The exhibits are part of the hotel’s Lobby Lounge Luxe project that began with a joint exhibit by fashion designer Rajo Laurel, luxury pearl brand Jewelmer and the Makati Shangri-La last April.
Dee said her involvement in the project was serendipitous. Marco Tiraferri, the hotel’s executive assistant manager for food and beverage, initially offered Dee’s friend, artist Sequi Cu-Unjieng, the space at the lounge where Laurel and Jewelmer had shown.
Tiraferri’s idea is to bring art to the hotel, make it more accessible to guests by taking advantage of the foot traffic at the lobby lounge daily. Since they are in the hotel, why not make the visit more memorable by treating them to art for free?
Dee agreed to help, on one condition: Transfer the exhibit to the mezzanine where the art can be viewed at a more leisurely pace.
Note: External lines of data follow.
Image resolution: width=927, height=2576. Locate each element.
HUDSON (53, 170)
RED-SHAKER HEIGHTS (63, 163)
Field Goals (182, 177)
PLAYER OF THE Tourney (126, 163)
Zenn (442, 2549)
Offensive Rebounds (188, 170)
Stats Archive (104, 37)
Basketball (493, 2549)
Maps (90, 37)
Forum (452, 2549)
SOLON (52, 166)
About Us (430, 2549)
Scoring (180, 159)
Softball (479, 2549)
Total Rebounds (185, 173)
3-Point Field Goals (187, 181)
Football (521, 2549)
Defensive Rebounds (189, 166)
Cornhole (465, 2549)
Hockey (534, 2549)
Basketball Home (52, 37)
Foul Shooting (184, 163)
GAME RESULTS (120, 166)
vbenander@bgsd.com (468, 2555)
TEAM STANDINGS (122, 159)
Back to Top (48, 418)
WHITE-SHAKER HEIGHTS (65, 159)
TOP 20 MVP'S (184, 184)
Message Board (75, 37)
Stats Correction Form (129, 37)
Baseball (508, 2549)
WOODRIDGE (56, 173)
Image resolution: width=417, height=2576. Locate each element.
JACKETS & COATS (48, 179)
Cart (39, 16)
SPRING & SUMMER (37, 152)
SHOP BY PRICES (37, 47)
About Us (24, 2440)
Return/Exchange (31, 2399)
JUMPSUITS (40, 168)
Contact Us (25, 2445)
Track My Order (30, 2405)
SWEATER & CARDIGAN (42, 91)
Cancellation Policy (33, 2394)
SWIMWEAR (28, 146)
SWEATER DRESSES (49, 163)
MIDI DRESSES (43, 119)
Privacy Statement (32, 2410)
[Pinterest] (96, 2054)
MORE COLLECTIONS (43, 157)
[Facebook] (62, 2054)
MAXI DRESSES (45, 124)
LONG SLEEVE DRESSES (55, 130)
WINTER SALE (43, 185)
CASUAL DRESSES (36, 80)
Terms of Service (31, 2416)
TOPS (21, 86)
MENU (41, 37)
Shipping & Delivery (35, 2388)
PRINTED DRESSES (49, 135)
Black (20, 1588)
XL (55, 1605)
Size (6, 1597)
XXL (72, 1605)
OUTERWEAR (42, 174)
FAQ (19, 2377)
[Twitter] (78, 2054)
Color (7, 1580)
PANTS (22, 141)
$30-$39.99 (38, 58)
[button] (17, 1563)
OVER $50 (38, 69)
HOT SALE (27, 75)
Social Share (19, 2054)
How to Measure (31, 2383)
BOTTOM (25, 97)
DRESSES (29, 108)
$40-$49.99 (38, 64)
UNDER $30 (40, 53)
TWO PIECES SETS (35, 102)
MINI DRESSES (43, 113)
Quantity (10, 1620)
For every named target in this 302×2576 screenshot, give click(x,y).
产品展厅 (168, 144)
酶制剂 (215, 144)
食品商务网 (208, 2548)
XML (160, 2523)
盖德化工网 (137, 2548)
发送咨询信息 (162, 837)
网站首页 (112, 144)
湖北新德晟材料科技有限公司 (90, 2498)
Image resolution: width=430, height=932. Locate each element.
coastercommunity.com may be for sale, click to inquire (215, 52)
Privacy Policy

People would still be there anyway, with three restaurants—Sage, Shang Palace and Inagiku—and multiple function rooms in the area.
Besides, the mezzanine offered a calmer view of the musicians who perform for guests enjoying Afternoon High Tea at the lobby.
The opening night for the Alcuaz paintings on June 16 did not have many guests.
“But they lingered until late. One guest chanced on a friend who ended up buying five small works. The friend said he had been looking for Alcuaz’s works for a long time,” Dee recalled.
More shows coming
“This is an opportunity to have a presence in Makati (Hiraya Gallery is on UN Avenue, Ermita, Manila) without having to pay the exorbitant rent. We have people giving positive feedback about this venture, those who do not go to Ermita. I think this is working well for the artist, the hotel and the gallery. A win-win situation,” she noted.
The current exhibit features New York-based Julio Jose Austria and his colleague Sophia Chizuco.
Other artists set to exhibit are ceramic artist Lanelle Abueva-Fernando, painter Joven Ignacio, abstract painter Donna Sy and sculptor-jeweler Hans Brumann.
“Keeping Distance” runs until July 31 at the Lobby Lounge Luxe on the mezzanine floor of the Makati Shangri-La. Admission is free. Exhibit is produced by Hiraya Gallery, tel. 5233331; www.hiraya.com.